What you have to do |
Give the data again exactly, without its images.

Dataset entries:
⁂
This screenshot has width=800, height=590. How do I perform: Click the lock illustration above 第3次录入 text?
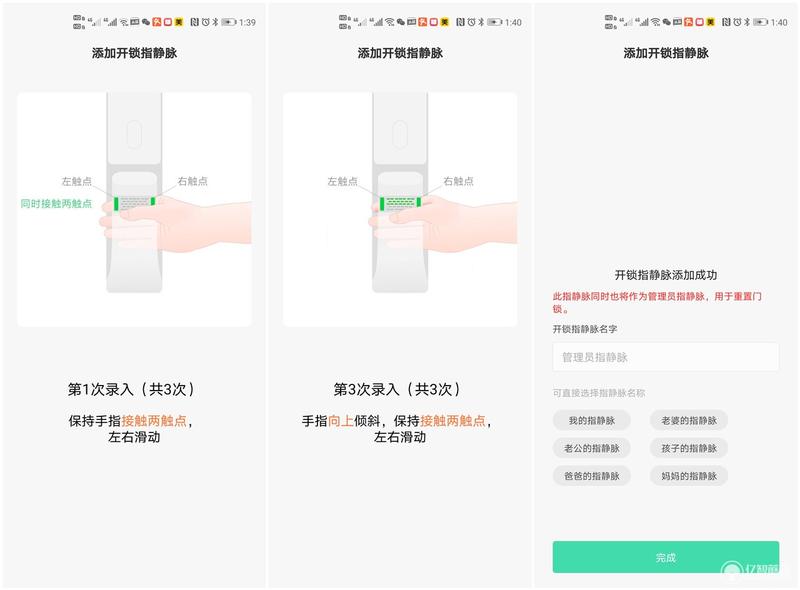400,209
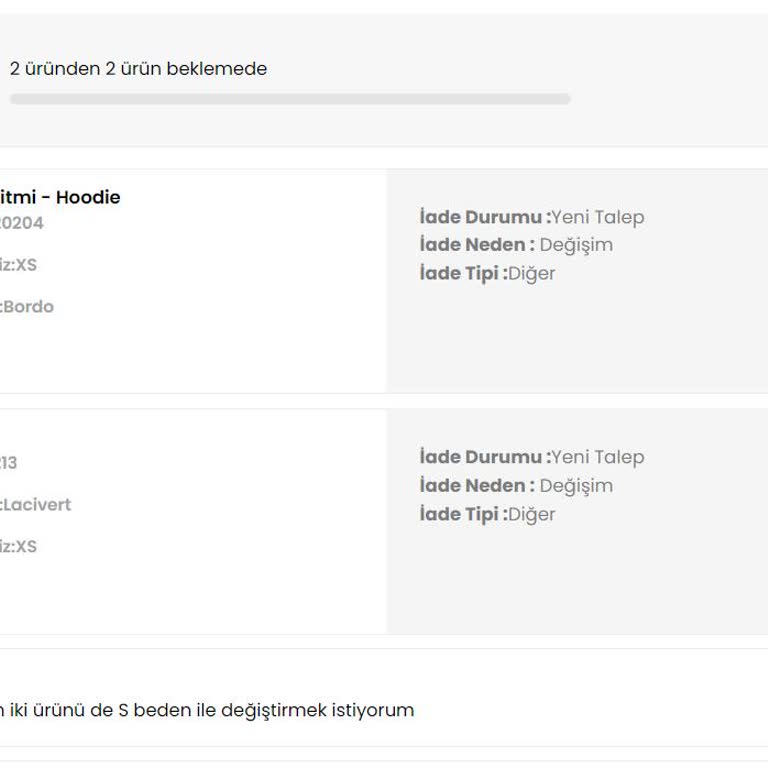Click 'İade Tipi: Diğer' for the Lacivert item
The height and width of the screenshot is (768, 768).
[487, 514]
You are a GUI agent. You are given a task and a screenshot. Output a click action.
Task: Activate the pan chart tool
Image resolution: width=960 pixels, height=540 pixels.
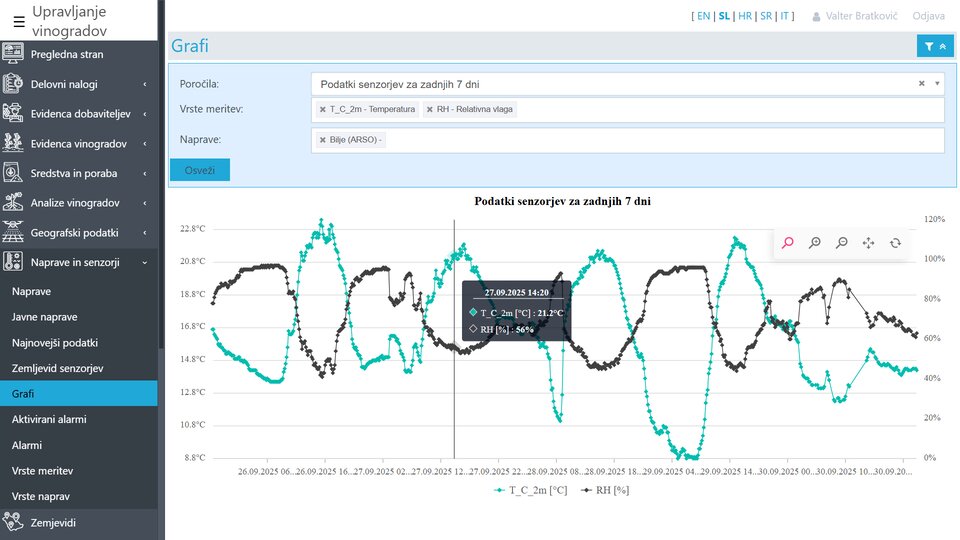pos(868,242)
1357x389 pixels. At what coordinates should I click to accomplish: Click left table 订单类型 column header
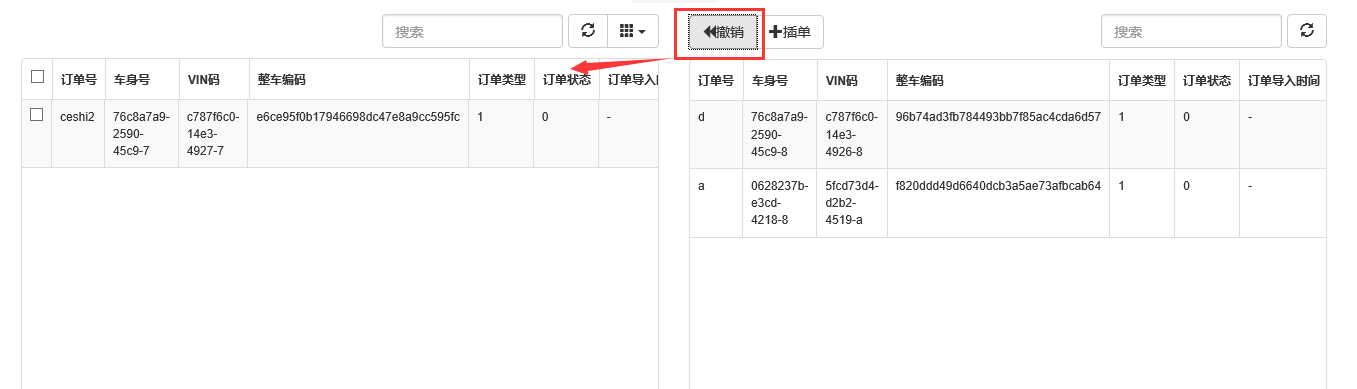click(x=501, y=79)
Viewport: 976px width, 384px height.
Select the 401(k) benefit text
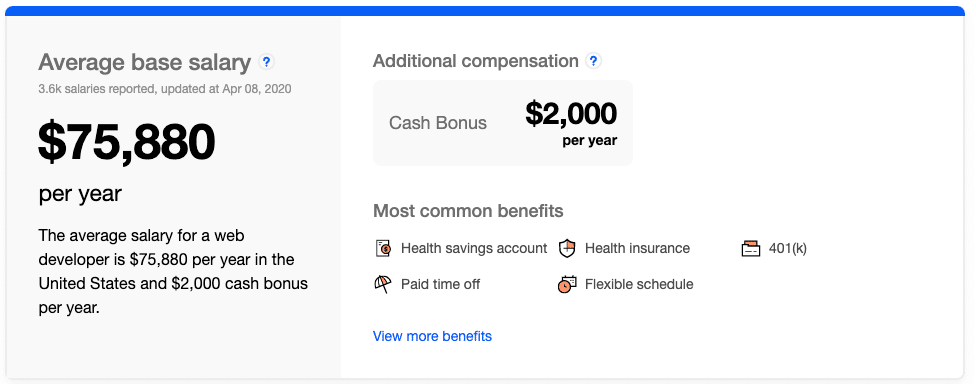coord(787,248)
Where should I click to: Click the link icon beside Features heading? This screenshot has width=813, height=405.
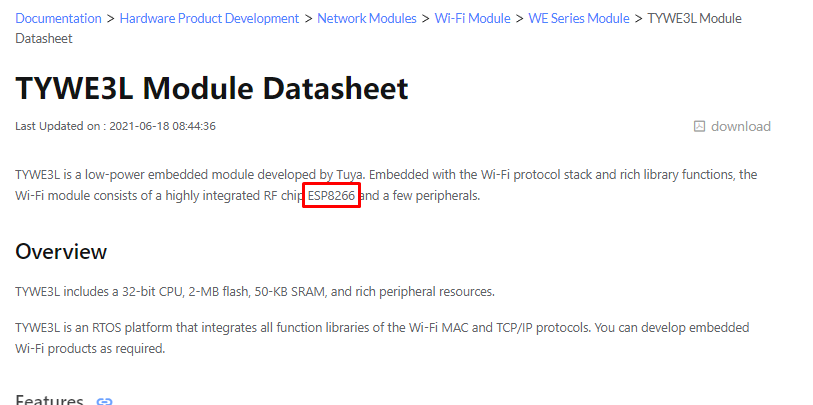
⁂
Solution to this exercise |
This screenshot has width=800, height=590. How do I perform: Click the lock illustration above 第3次录入 text?
400,209
Click 'İade Tipi: Diğer' for the Lacivert item
The height and width of the screenshot is (768, 768).
[487, 514]
You are a GUI agent. You are given a task and a screenshot. Output a click action.
Task: Activate the pan chart tool
Image resolution: width=960 pixels, height=540 pixels.
pos(868,242)
1357x389 pixels. At what coordinates should I click to accomplish: Click left table 订单类型 column header
click(x=501, y=79)
Viewport: 976px width, 384px height.
Select the 401(k) benefit text
coord(787,248)
Where should I click to: Click the link icon beside Features heading? This screenshot has width=813, height=405.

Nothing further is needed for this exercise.